* **SHORT EXERCISE A**: Reproduce the commentary on religious violence in full, word for word.

--- Start of PASSAGE SHOWN ---

As flies to wanton boys are we to th’ gods. They kill us for their sport.
– Shakespeare
The world has been drowning in the bloodshed of religious violence for thousands of years. Greece vs Egypt vs Rome vs Turks vs Mongols… Christians vs Muslims vs Jews… Shia vs Sunni… Catholics vs Protestants… eternal hatreds, endless wars. We like to think of ourselves as advanced and enlightened, but our medieval roots are showing.
Nine years ago, this commentary was published following the violent reactions of religious extremists to the publication of a Danish cartoon. So we don’t have to wonder what the late Christopher Hitchens would have to say about today’s massacre at the French newspaper Charlie Hebdo. It’s worth another read, and sadly just as relevant now as it was then.
“Therefore there is a strong case for saying that the Danish newspaper Jyllands-Posten, and those who have reprinted its efforts out of solidarity, are affirming the right to criticize not merely Islam but religion in general. And the Bush administration has no business at all expressing an opinion on that. If it is to say anything, it is constitutionally obliged to uphold the right and no more. You can be sure that the relevant European newspapers have also printed their share of cartoons making fun of nuns and popes and messianic Israeli settlers, and taunting child-raping priests. There was a time when this would not have been possible. But those taboos have been broken.
Which is what taboos are for. Islam makes very large claims for itself. In its art, there is a prejudice against representing the human form at all. The prohibition on picturing the prophet—who was only another male mammal—is apparently absolute. So is the prohibition on pork or alcohol or, in some Muslim societies, music or dancing. Very well then, let a good Muslim abstain rigorously from all these. But if he claims the right to make me abstain as well, he offers the clearest possible warning and proof of an aggressive intent. This current uneasy coexistence is only an interlude, he seems to say. For the moment, all I can do is claim to possess absolute truth and demand absolute immunity from criticism. But in the future, you will do what I say and you will do it on pain of death.

--- End of PASSAGE SHOWN ---
--- Start of DATA FOR THE TASK ---

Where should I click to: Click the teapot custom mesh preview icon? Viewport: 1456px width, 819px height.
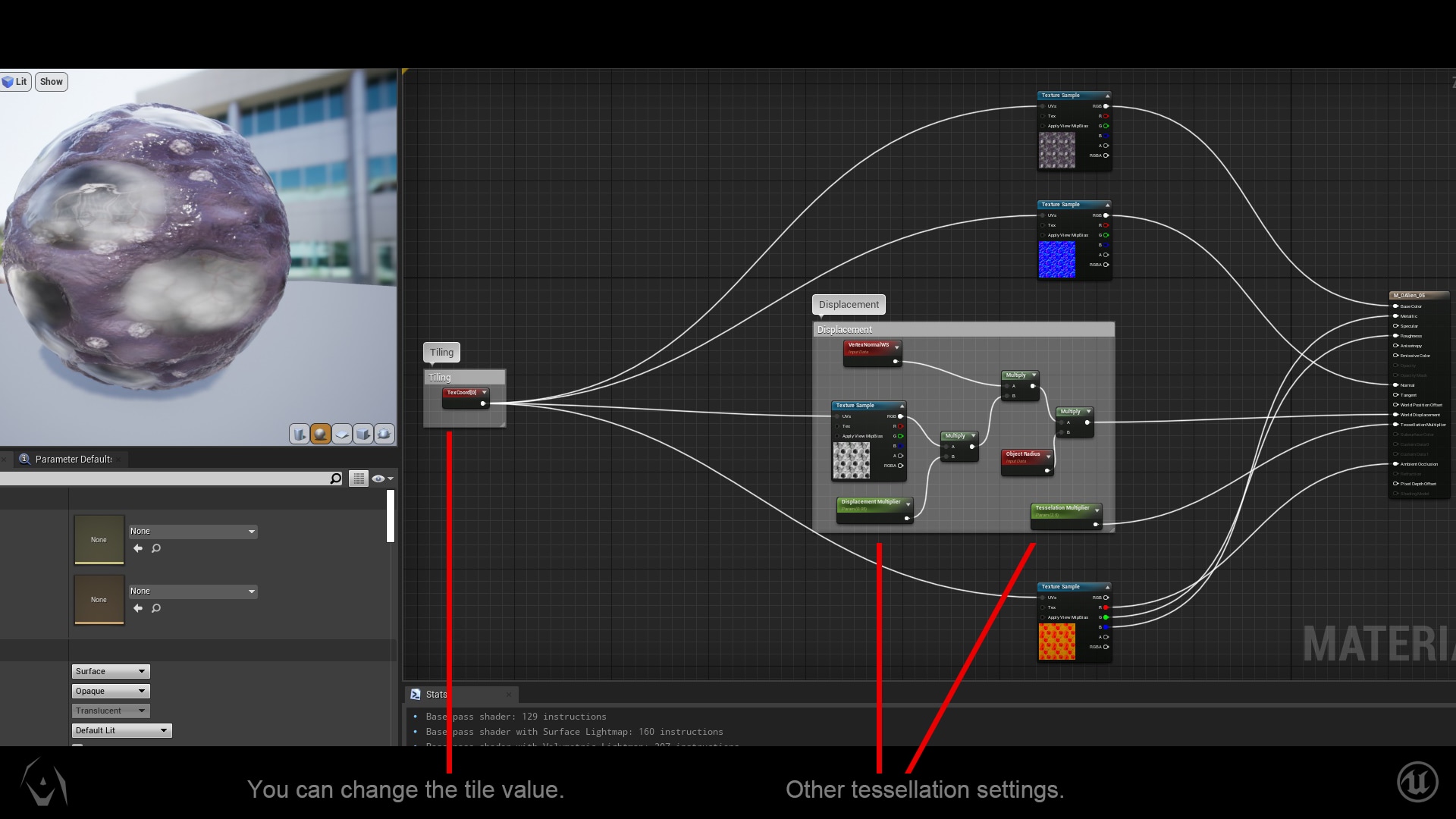click(384, 434)
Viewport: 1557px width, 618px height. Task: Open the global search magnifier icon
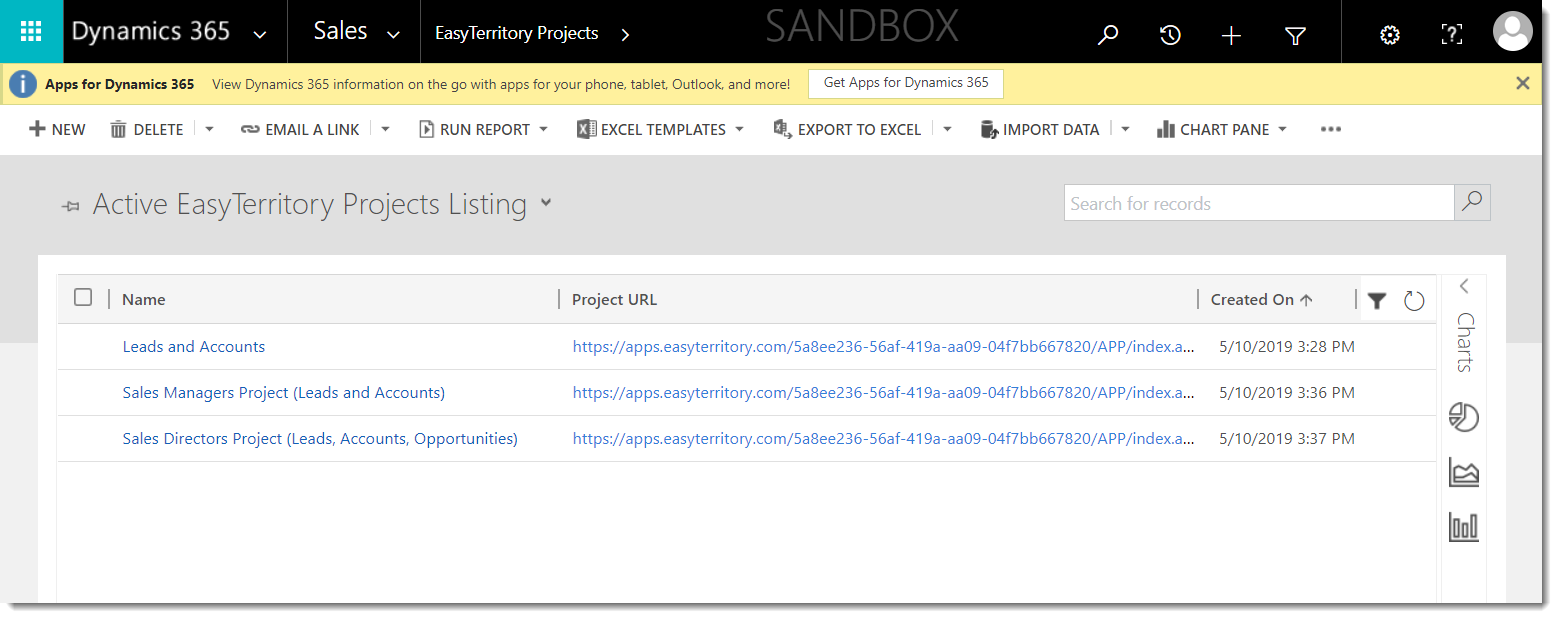(x=1107, y=35)
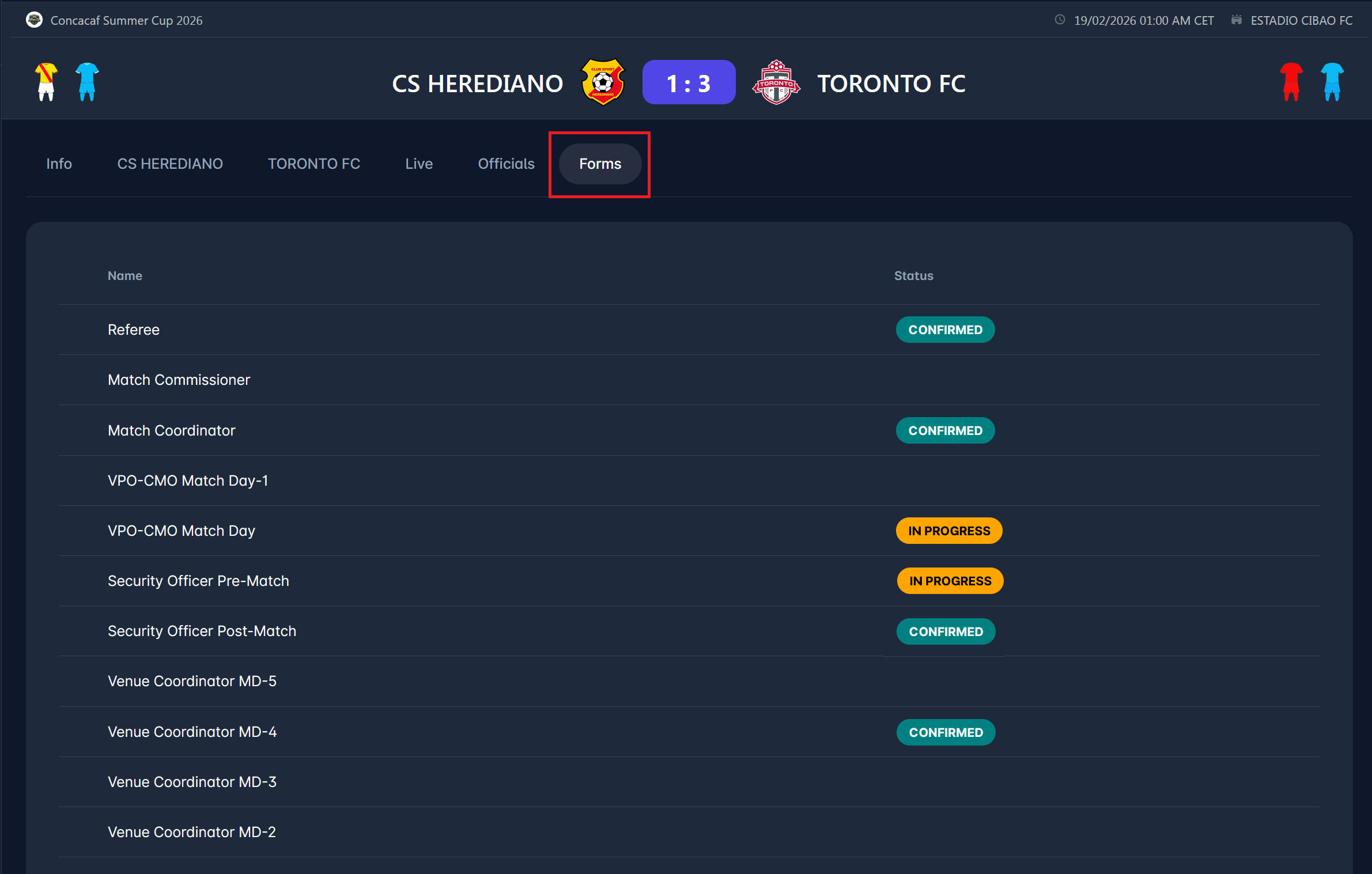The image size is (1372, 874).
Task: Select Toronto's blue goalkeeper kit icon
Action: click(1332, 82)
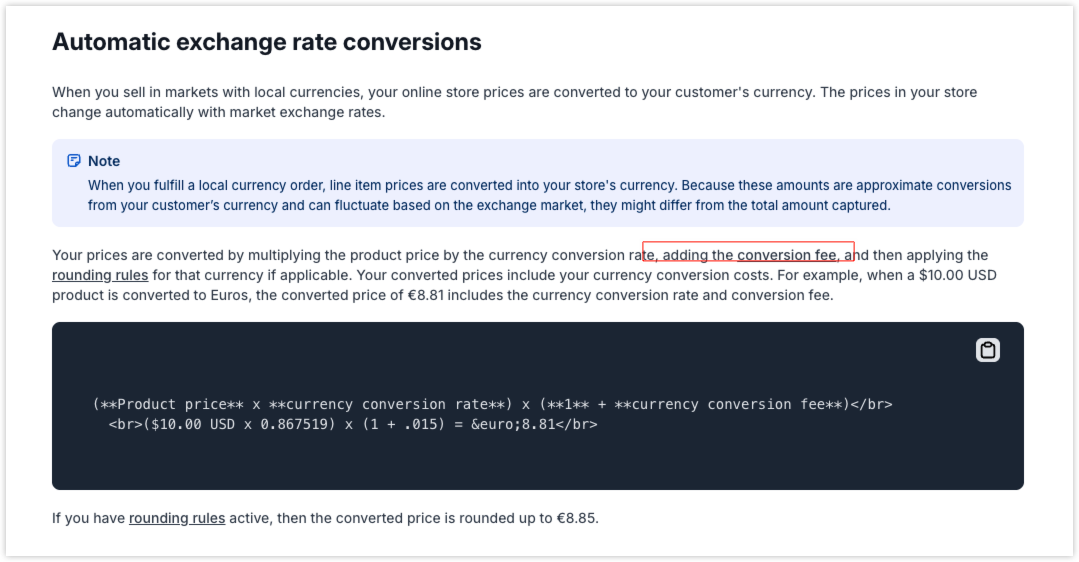This screenshot has height=562, width=1079.
Task: Open the "conversion fee" link
Action: pyautogui.click(x=787, y=255)
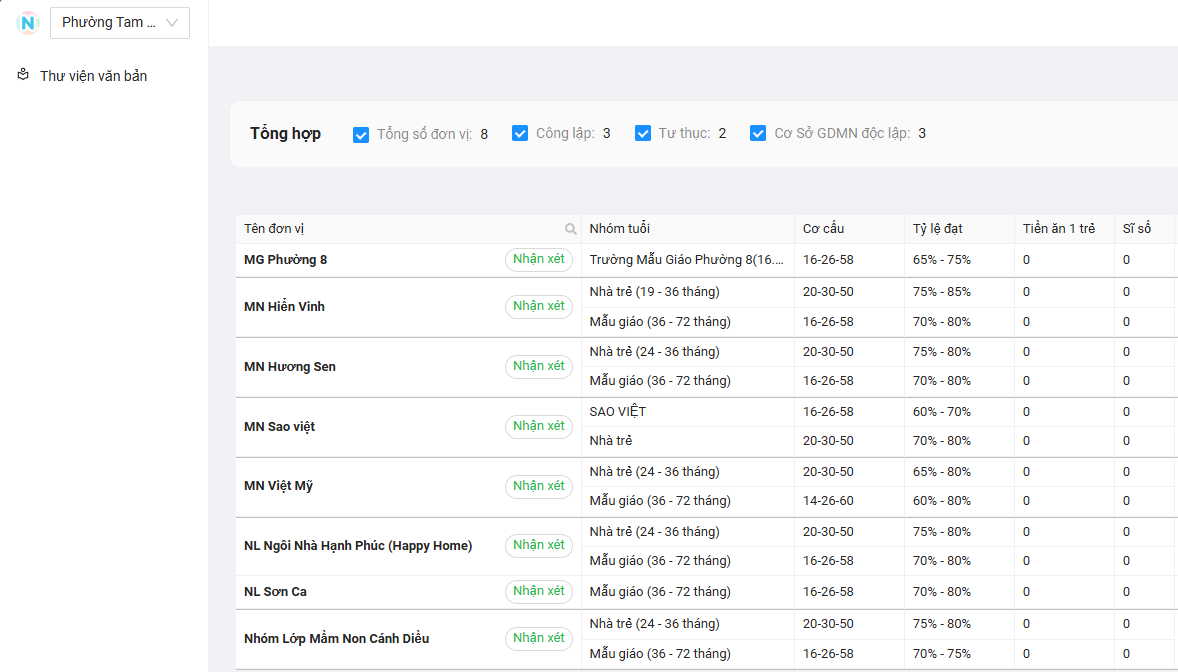Open the Phường Tam dropdown selector

pyautogui.click(x=108, y=22)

--- End of DATA FOR THE TASK ---

* **SHORT EXERCISE B**: Transcribe everything in the listing from its first line down to and including the line that contains "click(384, 434)", omitting the pictures.

* **CORRECT RESPONSE A**:
As flies to wanton boys are we to th’ gods. They kill us for their sport.
– Shakespeare
The world has been drowning in the bloodshed of religious violence for thousands of years. Greece vs Egypt vs Rome vs Turks vs Mongols… Christians vs Muslims vs Jews… Shia vs Sunni… Catholics vs Protestants… eternal hatreds, endless wars. We like to think of ourselves as advanced and enlightened, but our medieval roots are showing.
Nine years ago, this commentary was published following the violent reactions of religious extremists to the publication of a Danish cartoon. So we don’t have to wonder what the late Christopher Hitchens would have to say about today’s massacre at the French newspaper Charlie Hebdo. It’s worth another read, and sadly just as relevant now as it was then.
“Therefore there is a strong case for saying that the Danish newspaper Jyllands-Posten, and those who have reprinted its efforts out of solidarity, are affirming the right to criticize not merely Islam but religion in general. And the Bush administration has no business at all expressing an opinion on that. If it is to say anything, it is constitutionally obliged to uphold the right and no more. You can be sure that the relevant European newspapers have also printed their share of cartoons making fun of nuns and popes and messianic Israeli settlers, and taunting child-raping priests. There was a time when this would not have been possible. But those taboos have been broken.
Which is what taboos are for. Islam makes very large claims for itself. In its art, there is a prejudice against representing the human form at all. The prohibition on picturing the prophet—who was only another male mammal—is apparently absolute. So is the prohibition on pork or alcohol or, in some Muslim societies, music or dancing. Very well then, let a good Muslim abstain rigorously from all these. But if he claims the right to make me abstain as well, he offers the clearest possible warning and proof of an aggressive intent. This current uneasy coexistence is only an interlude, he seems to say. For the moment, all I can do is claim to possess absolute truth and demand absolute immunity from criticism. But in the future, you will do what I say and you will do it on pain of death.

* **CORRECT RESPONSE B**:
Where should I click to: Click the teapot custom mesh preview icon? Viewport: 1456px width, 819px height.
click(384, 434)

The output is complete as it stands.